O Custo Aluno-Qualidade Inicial (CAQi), criado pela Campanha, contempla justamente as condições e os insumos materiais e humanos mínimos necessários para que os professores consigam ensinar e para que os alunos possam aprender. A ideia central é que a garantia de insumos adequados é condição fundamental – ainda que não suficiente – para o cumprimento do direito humano à educação. Isso exige a indicação de quais insumos são esses e quais são seus custos para cada etapa e modalidade da educação. Essa indicação você encontrará nos subsídios apresentados neste manual. E tudo isso é fruto de um longo processo de estudos e consensos políticos firmados pela rede da Campanha, debruçada há mais de dez anos nesta questão.

Enfim, nossos desafios são muitos, mas junt@s tiraremos o PNE do papel!  Para isso, este material pode ser utilizado a partir de seu potencial mobilizador por você, membro antigo ou novo da rede da Campanha, servindo como importante mediador de atos e processos políticos, pedagógicos e de transformação. Não usamos o termo “líder”, mas “mediador” justamente por acreditarmos no trabalho em rede.

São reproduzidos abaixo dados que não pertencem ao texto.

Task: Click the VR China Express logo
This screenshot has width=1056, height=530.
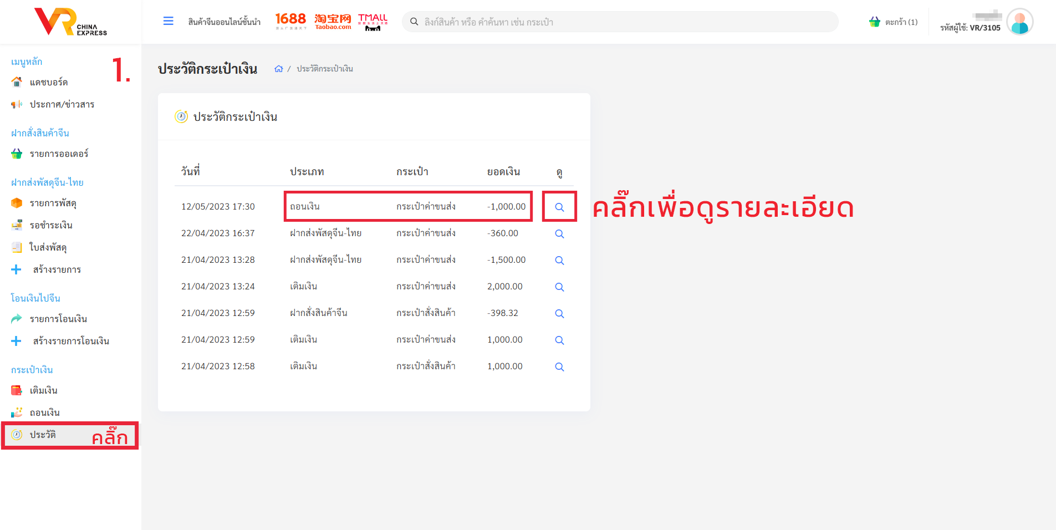Action: (x=70, y=22)
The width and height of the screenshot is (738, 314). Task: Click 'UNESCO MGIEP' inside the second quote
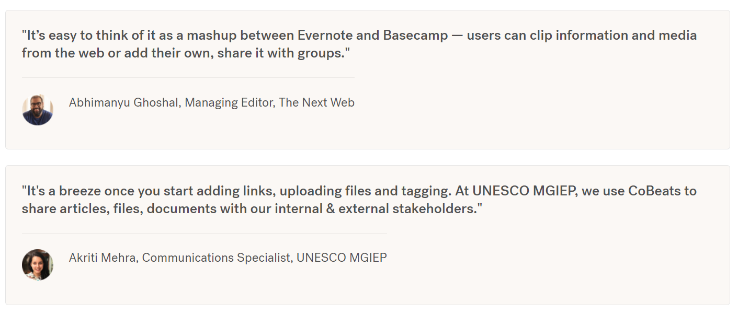tap(524, 191)
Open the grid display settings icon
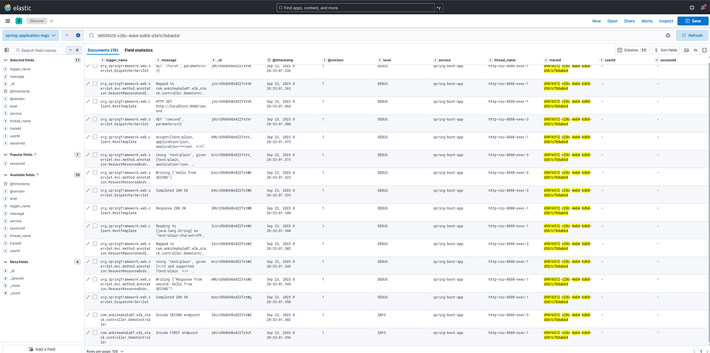 696,50
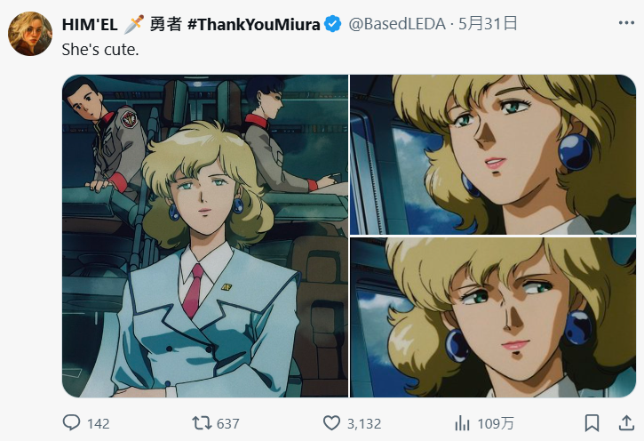Like the tweet with heart icon

pyautogui.click(x=331, y=423)
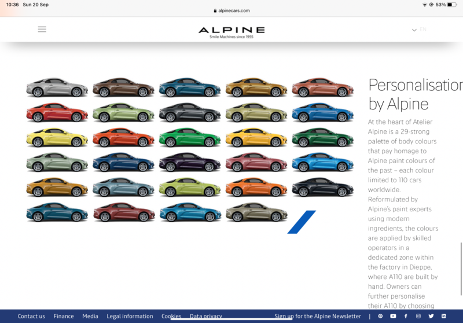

As próximas páginas que você vai ler, criar e reinventar para construir nossa luta conjunta foram inspiradas nas teorias da educomunicação[1] justamente por acreditarmos na importância dos processos participativos de mobilização. Este manual traz subsídios para que você possa atuar como um(a) mediador(a) de processos que ampliem e pluralizem vozes locais, regionais e nacionais. Nos tempos difíceis que vivemos, fazemos questão de ressaltar que Paulo Freire nunca será clichê e é base inspiradora para toda a nossa prática de luta e mobilização da SAM 2016: “É fundamental diminuir a distância entre o que se diz e o que se faz, de tal forma que, num dado momento, a tua fala seja a tua prática”.

Vamos à luta. Junt@s em rede, ampliando a roda. Com o CAQi da Campanha, todo mundo ganha!

[1] A Educomunicação é um conjunto das ações inerentes ao planejamento e implementação de processos destinados a: ampliar a capacidade de expressão de todas as pessoas num espaço educativo; melhorar o coeficiente comunicativo das ações educativas; desenvolver o espírito crítico dos usuários dos meios de comunicação; usar adequadamente os recursos da informação nas práticas educativas; criar e fortalecer ecossistemas comunicativos em espaços educativos.